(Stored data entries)
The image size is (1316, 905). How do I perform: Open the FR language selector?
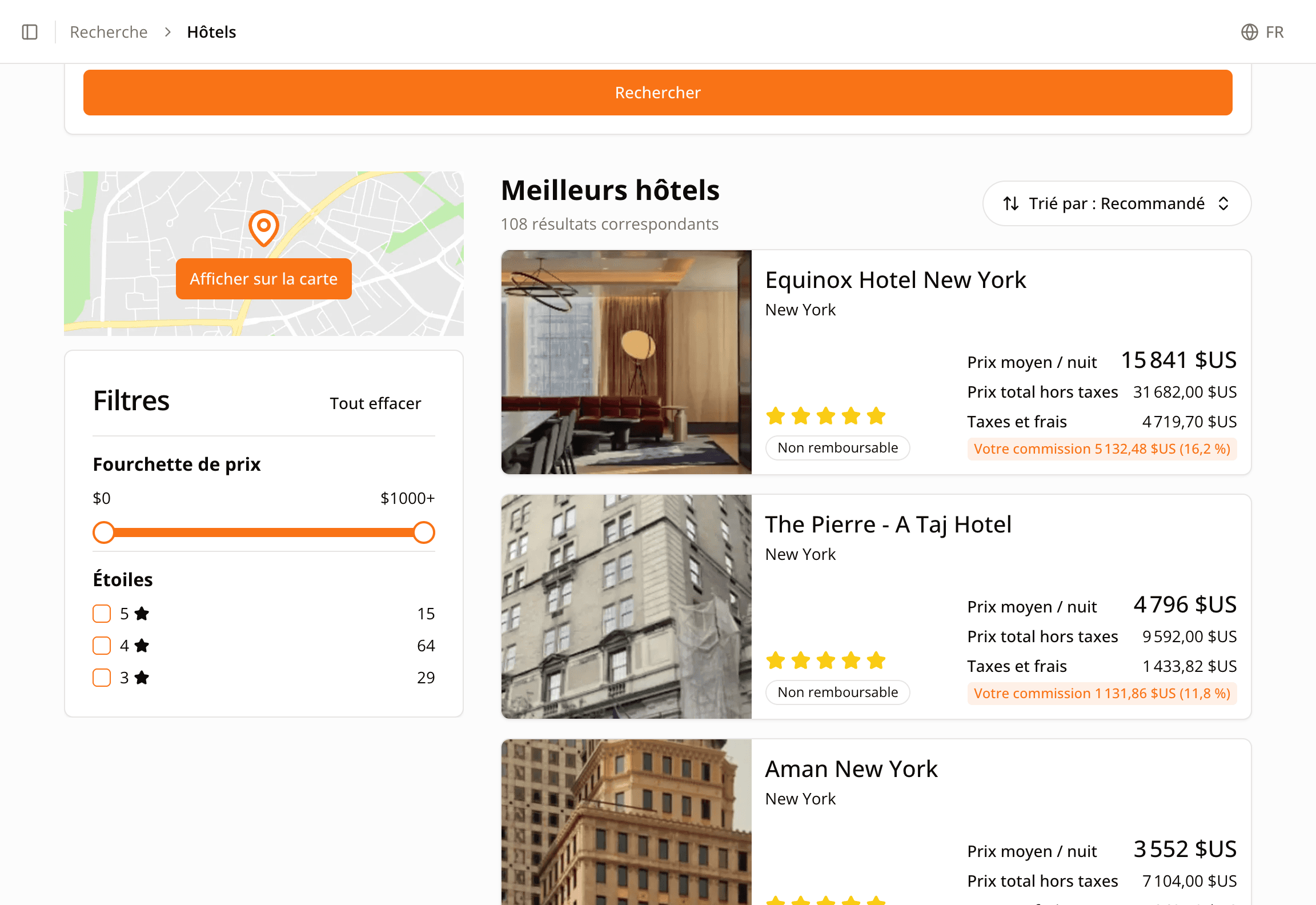tap(1262, 32)
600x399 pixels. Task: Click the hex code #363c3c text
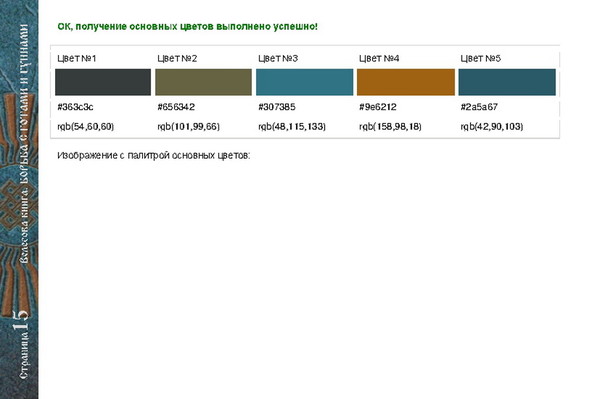tap(75, 107)
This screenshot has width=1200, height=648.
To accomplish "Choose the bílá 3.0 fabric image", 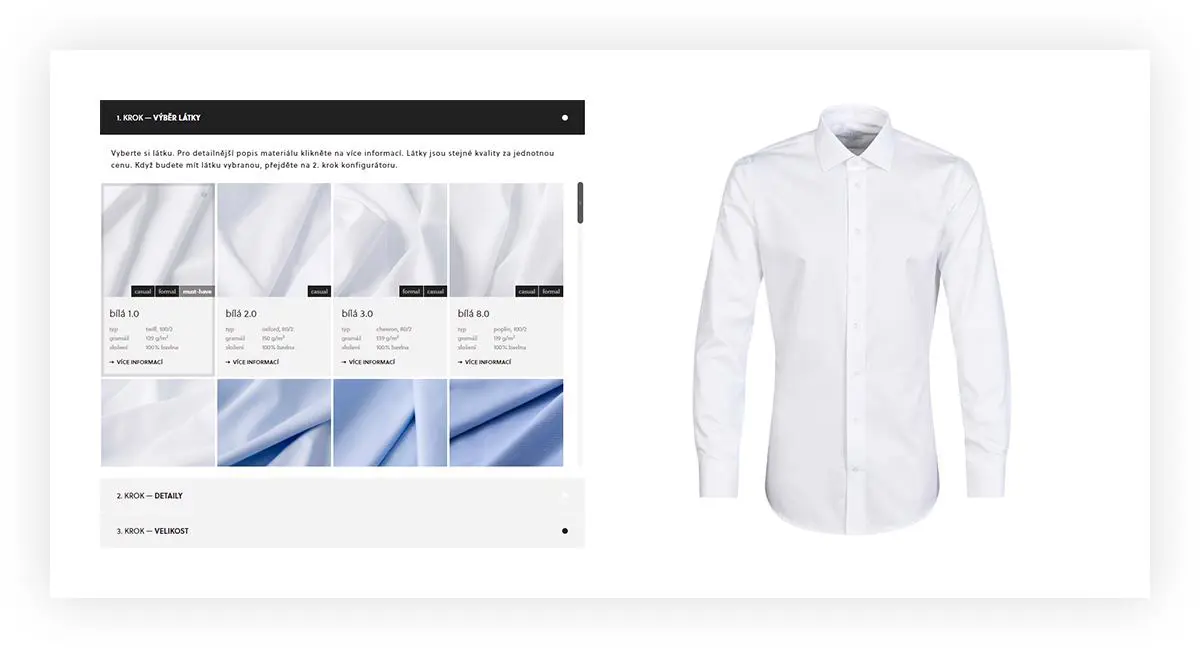I will 390,240.
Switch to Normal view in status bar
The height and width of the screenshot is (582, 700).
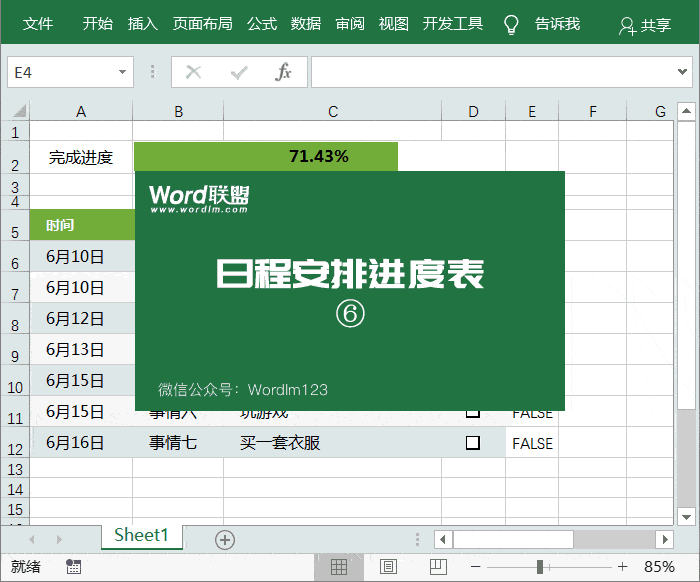339,567
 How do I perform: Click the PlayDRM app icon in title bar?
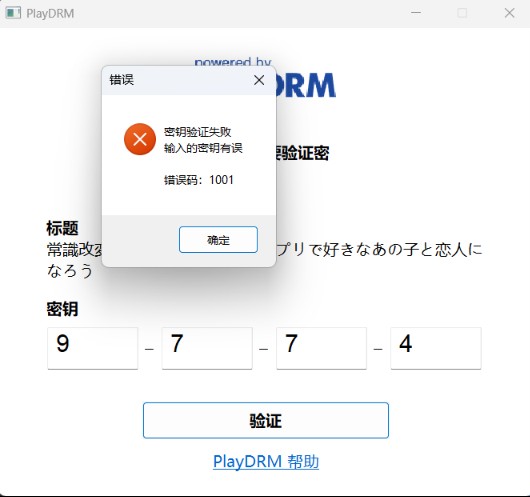13,13
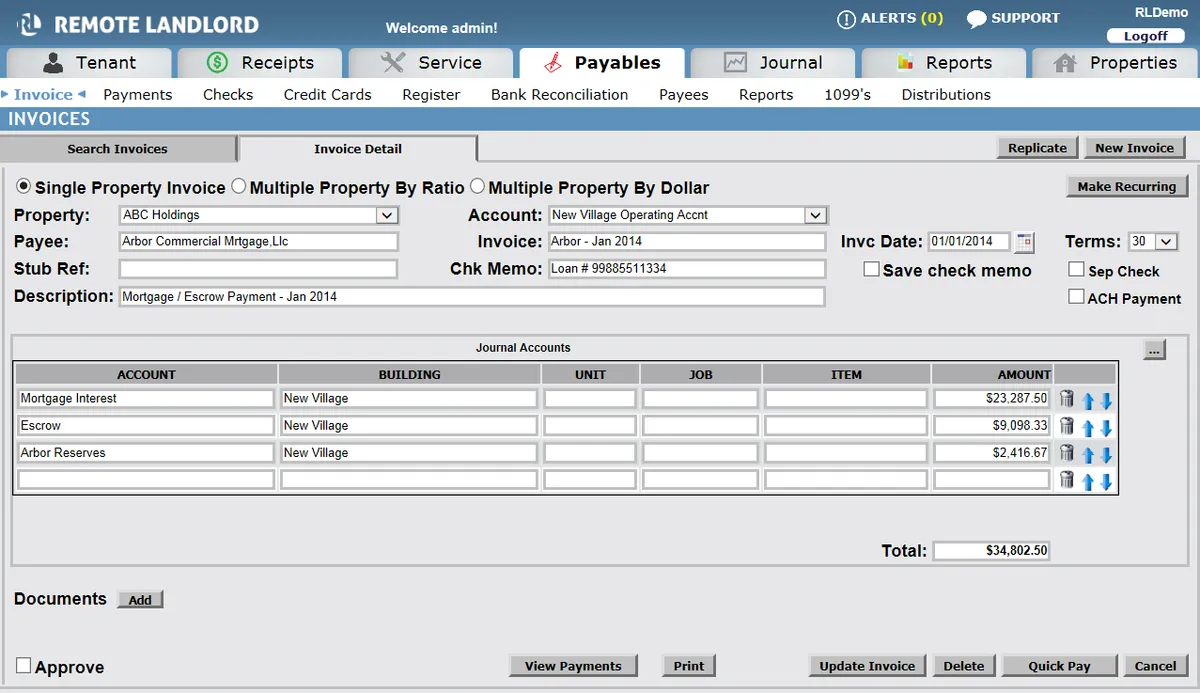The height and width of the screenshot is (693, 1200).
Task: Open the Alerts notification icon
Action: pos(846,19)
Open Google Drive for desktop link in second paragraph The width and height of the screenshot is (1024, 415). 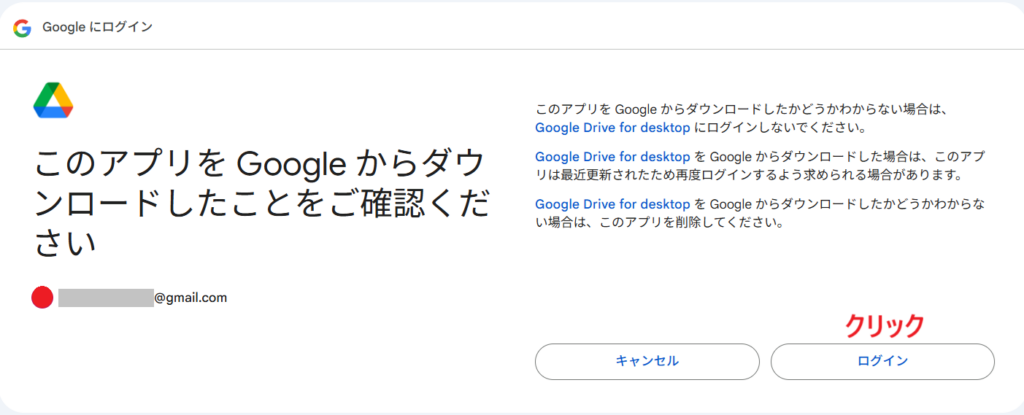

- _Task details_: Set the pictures aside and restate word for word only the lines from the line containing "Switch to Normal view in status bar" through the end of the entries above, both included.

- _Finished task_:
Switch to Normal view in status bar
The height and width of the screenshot is (582, 700).
339,567
 How do I perform: Click the PlayDRM app icon in title bar?
13,13
The height and width of the screenshot is (693, 1200).
Task: Open the Alerts notification icon
Action: pos(846,19)
Open Google Drive for desktop link in second paragraph The width and height of the screenshot is (1024, 415). 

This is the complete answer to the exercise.